## What is being asked
Pick up at the line with "This screenshot has". Write it out exactly, along with each later line through the end of the data, and nothing more.

Collected data entries
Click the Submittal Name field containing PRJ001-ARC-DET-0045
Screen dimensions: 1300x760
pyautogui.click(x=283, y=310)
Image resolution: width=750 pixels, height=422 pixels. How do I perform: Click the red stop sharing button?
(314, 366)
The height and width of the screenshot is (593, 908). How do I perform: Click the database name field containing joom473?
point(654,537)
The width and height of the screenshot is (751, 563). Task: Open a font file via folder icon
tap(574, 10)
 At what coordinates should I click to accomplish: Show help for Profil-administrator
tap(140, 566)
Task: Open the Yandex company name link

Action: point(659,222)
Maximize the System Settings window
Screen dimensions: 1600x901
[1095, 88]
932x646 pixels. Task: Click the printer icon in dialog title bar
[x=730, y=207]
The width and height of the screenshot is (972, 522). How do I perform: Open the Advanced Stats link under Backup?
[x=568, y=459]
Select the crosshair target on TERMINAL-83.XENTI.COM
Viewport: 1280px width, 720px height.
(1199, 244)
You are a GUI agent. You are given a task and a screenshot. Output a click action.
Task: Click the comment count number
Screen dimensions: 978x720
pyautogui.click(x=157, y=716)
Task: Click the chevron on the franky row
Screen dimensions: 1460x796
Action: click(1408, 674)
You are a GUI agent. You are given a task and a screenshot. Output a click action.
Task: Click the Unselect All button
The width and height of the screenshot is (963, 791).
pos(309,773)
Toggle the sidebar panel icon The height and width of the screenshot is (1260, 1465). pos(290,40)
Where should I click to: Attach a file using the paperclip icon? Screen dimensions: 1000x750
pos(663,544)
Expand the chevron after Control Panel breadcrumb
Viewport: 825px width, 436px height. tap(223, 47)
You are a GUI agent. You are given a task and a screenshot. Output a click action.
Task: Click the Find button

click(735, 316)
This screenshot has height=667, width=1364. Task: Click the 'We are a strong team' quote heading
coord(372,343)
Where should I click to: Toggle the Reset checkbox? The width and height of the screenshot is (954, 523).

## Exercise output
This screenshot has height=667, width=1364. Task: Click the 'We are a strong team' quote heading
coord(372,343)
Where should I click to: Toggle the Reset checkbox? The width and height of the screenshot is (954, 523).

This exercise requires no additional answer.